Thursday, March 4, 2010

Daily Practice 63/365

 
Title: "The Golden Mean"
(click to view larger)

Ruth Bernhard talks in her (auto)biography without any sense of  irony of the fact that shortly after she had to stop making photographs in 1976, she started to get some significant recognition of her contributions to photography, along with a number of other women photographers. She goes on to talk about a winter term in 1982 that she spent with Lotte Jacobi and Barbara Morgan at Northwestern University in Illinois. They visited various classes to talk about art, seeing, photography and by the end of term had gathered quite a following of devotees - they used to have quite the entourage whenever they walked across campus.

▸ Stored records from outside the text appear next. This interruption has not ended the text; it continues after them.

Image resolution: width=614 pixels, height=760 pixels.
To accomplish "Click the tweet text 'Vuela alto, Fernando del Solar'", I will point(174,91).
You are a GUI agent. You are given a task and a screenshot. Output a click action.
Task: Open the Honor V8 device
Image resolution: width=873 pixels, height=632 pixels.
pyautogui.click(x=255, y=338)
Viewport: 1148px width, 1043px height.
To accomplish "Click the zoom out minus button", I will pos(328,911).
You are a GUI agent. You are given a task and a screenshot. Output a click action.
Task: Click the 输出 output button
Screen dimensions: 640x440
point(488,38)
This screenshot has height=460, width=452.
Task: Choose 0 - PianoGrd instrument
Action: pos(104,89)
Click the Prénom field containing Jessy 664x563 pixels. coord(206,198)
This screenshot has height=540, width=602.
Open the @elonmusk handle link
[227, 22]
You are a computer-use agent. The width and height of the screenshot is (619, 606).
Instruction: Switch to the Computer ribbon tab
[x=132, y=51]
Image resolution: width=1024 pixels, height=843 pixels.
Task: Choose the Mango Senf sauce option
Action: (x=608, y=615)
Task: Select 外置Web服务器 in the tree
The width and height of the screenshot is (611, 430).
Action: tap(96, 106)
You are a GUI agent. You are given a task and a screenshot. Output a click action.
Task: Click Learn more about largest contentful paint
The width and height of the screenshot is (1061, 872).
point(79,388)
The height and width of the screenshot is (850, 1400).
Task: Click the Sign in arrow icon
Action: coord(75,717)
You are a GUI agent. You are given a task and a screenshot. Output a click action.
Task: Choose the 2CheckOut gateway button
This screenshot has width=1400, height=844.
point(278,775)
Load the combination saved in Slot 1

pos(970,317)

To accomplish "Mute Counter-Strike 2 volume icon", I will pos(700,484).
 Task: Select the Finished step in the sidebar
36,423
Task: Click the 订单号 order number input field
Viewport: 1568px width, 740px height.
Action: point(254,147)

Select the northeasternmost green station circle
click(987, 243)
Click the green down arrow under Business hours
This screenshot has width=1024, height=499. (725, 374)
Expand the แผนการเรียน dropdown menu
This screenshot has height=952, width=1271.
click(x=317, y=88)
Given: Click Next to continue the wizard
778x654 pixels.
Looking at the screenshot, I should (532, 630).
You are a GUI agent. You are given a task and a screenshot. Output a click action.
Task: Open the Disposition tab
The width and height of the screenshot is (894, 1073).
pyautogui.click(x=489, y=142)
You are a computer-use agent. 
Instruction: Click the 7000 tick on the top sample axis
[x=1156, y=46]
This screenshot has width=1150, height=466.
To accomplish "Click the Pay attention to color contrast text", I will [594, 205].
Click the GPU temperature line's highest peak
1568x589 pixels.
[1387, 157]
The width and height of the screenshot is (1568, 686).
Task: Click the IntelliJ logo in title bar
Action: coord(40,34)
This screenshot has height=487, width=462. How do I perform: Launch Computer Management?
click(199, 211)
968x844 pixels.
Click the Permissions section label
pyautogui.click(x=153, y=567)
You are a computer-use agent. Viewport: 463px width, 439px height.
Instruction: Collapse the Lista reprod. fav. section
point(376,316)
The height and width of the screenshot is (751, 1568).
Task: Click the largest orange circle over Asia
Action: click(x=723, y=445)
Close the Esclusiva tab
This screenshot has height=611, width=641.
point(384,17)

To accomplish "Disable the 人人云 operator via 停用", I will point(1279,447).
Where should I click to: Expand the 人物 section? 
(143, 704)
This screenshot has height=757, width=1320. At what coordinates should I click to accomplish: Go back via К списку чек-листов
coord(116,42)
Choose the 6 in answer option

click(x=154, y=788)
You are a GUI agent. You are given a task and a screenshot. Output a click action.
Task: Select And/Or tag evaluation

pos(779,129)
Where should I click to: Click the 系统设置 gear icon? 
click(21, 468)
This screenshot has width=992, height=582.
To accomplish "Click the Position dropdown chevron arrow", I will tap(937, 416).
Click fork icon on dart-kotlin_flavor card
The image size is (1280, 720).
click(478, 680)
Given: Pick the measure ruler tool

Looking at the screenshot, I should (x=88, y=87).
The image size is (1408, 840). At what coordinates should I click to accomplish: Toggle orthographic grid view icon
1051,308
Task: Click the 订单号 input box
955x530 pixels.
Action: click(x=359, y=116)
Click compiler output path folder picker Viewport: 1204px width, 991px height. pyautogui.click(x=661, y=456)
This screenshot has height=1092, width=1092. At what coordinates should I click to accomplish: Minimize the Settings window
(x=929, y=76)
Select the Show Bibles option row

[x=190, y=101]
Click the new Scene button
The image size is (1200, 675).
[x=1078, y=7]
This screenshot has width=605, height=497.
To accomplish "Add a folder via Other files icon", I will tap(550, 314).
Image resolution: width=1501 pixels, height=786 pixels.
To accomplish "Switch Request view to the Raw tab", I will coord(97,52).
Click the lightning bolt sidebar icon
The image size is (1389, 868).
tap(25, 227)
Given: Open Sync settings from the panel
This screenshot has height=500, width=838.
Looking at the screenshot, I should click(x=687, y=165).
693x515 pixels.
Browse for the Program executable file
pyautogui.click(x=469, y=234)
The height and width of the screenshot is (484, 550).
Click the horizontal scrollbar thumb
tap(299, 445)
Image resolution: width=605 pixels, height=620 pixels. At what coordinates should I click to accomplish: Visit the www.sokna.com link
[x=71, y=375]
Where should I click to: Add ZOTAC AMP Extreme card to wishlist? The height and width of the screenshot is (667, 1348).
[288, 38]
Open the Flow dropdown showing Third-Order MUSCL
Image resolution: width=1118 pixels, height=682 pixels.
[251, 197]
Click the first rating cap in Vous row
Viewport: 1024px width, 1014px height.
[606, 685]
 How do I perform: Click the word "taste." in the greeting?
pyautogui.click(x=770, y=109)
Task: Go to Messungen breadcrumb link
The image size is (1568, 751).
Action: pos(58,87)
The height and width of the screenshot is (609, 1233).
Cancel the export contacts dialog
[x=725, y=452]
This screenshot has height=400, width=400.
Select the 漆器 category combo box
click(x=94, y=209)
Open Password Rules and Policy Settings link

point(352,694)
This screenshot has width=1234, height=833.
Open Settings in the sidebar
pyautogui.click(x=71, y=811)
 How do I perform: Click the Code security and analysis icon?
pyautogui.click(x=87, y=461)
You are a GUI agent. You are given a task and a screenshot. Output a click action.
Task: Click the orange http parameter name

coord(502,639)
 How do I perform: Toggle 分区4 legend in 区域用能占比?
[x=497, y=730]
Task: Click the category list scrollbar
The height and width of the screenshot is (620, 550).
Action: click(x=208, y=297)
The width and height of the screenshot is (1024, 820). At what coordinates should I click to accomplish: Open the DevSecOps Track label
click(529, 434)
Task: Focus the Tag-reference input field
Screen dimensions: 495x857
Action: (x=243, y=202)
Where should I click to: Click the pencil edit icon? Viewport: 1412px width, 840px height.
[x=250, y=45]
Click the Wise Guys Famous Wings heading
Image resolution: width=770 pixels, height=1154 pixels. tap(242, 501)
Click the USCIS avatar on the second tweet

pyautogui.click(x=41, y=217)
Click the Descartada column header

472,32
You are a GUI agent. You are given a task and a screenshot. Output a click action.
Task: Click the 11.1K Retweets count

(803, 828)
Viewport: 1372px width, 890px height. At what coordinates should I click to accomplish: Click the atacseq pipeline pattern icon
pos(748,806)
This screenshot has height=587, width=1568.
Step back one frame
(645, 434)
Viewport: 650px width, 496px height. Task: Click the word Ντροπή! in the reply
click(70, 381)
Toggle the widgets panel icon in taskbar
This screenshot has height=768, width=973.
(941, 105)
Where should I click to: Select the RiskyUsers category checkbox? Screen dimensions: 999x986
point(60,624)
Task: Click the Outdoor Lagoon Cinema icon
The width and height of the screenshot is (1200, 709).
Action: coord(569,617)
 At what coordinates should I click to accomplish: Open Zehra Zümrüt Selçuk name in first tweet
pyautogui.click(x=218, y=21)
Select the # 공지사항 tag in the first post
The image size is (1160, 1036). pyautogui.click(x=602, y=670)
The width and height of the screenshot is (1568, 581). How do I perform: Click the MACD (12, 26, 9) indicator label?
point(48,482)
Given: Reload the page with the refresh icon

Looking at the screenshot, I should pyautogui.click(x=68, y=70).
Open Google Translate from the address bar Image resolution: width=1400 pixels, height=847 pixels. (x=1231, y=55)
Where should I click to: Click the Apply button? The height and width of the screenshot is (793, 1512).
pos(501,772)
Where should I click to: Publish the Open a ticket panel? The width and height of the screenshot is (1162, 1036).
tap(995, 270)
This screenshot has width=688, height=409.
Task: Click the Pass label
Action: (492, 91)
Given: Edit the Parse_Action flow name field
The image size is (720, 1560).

I marveled at that sense of "small world" while reading the story. In 1982 we were working and studying at the University of Illinois in Champaign-Urbana, just a few hours south of Northwestern University. I must confess at that time I knew nothing of Ruth Bernhard, Lotte Jacobi or Barbara Morgan. But during a visit to the Art Gallery of Ontario, I was quite taken by images made by both Jacobi and Morgan that were on exhibit, and subsequently acquired a small book of photos each had made. Ruth Bernhard is someone whose work I've just become acquainted with quite recently. So in the wonderful fantasy time-shifted reality of the imagination, I was struck by how close I had been in 1982 to perhaps meeting these three photographers, or seeing their work, as I read this story in the Bernhard biography.

Jacobi made a lovely series of photograms she called photogenic drawings. I wanted to make an image tonight along those lines, but instead it seems I challenged the surrealist work of Man Ray and "rayograms".